Stored items
────
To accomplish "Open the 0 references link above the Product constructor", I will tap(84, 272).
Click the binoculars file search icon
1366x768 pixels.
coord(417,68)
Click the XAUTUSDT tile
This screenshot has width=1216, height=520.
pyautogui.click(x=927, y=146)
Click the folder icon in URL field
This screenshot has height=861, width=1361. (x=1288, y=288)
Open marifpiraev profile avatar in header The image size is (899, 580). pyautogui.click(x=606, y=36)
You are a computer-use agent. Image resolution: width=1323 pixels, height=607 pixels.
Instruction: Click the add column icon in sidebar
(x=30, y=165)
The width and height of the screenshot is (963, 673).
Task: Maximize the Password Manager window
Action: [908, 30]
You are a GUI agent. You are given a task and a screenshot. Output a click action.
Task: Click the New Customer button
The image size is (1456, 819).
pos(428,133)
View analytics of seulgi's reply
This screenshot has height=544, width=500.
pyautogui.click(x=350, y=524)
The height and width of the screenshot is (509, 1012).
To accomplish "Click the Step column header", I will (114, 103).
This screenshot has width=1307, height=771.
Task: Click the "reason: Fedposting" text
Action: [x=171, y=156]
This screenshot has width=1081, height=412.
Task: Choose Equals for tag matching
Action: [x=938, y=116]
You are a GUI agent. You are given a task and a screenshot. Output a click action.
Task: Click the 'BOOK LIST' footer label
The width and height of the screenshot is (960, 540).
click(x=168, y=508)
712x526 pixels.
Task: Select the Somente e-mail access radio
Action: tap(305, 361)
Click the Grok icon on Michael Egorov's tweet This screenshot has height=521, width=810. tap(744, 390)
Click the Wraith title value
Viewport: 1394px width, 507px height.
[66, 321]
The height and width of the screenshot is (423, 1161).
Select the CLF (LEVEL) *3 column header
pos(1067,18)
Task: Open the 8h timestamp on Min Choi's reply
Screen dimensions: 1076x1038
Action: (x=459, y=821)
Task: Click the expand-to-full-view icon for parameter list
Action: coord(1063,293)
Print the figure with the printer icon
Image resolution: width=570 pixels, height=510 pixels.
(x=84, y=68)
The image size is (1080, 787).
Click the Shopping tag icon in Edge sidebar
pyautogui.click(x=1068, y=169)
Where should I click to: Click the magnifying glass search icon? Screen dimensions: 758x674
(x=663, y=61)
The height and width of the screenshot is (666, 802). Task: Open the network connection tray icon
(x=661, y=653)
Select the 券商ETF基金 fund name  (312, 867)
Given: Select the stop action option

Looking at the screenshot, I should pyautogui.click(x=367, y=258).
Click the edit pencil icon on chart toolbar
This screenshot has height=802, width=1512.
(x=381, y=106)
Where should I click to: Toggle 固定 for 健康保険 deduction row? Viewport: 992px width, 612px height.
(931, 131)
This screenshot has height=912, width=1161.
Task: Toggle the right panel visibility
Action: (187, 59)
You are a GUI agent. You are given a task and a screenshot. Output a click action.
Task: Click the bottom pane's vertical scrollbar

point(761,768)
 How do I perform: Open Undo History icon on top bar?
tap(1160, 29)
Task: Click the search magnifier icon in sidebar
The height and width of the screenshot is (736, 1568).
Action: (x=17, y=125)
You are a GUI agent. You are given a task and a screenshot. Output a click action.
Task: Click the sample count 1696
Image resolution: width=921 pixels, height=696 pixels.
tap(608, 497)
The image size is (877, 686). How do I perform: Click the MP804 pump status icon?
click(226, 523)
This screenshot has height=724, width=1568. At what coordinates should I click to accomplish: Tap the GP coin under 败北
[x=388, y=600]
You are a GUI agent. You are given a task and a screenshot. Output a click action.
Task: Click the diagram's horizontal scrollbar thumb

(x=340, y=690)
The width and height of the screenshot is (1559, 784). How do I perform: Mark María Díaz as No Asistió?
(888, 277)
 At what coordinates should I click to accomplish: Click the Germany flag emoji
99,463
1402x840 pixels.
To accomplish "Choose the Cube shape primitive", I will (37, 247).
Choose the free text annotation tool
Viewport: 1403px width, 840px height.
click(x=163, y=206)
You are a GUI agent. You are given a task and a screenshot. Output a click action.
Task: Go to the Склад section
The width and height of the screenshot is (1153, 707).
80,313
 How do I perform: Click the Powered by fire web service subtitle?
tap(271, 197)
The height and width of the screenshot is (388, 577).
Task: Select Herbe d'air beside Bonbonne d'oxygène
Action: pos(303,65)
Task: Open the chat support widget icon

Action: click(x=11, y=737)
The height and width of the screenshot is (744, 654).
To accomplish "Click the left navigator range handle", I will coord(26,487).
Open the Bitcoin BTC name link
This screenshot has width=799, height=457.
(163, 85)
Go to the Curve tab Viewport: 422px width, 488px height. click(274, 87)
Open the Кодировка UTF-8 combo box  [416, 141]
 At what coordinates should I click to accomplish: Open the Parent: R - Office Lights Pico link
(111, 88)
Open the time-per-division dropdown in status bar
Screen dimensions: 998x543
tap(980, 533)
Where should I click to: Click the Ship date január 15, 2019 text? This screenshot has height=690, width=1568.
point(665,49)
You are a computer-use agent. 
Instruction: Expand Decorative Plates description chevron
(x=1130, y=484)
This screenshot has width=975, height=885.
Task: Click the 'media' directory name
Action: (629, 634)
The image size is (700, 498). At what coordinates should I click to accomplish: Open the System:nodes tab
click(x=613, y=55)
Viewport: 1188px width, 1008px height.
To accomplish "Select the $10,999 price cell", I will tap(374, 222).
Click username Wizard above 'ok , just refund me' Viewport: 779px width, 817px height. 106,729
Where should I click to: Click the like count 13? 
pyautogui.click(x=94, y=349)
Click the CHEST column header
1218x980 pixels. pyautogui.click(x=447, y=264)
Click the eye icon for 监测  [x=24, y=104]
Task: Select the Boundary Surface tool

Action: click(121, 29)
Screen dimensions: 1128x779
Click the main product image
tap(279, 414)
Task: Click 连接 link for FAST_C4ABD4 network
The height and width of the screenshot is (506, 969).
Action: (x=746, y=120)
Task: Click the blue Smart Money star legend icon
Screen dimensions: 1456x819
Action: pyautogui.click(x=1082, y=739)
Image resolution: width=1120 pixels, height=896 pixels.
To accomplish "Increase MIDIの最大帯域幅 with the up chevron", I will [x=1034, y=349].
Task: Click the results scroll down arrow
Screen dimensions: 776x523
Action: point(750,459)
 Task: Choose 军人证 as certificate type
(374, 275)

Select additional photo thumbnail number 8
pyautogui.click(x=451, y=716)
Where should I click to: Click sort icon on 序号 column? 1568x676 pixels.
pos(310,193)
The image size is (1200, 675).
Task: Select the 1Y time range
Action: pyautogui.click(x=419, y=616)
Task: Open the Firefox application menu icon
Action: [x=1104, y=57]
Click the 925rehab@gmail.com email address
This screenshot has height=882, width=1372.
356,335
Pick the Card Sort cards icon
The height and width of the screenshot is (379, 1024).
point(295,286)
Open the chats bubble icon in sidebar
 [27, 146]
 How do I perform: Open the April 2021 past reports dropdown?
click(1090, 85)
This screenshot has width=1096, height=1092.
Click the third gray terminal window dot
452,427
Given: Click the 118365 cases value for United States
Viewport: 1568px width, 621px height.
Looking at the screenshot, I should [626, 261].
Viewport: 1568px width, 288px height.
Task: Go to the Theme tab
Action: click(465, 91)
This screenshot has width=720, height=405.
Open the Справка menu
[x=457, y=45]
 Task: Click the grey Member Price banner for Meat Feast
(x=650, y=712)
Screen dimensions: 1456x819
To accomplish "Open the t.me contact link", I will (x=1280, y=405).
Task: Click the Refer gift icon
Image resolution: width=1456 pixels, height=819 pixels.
────
▶ TASK TO CARRY OUT: If a line in the records above holds the string "reply", copy it out.

▶ ANSWER FOR THIS EXERCISE:
View analytics of seulgi's reply
Task: Open the 8h timestamp on Min Choi's reply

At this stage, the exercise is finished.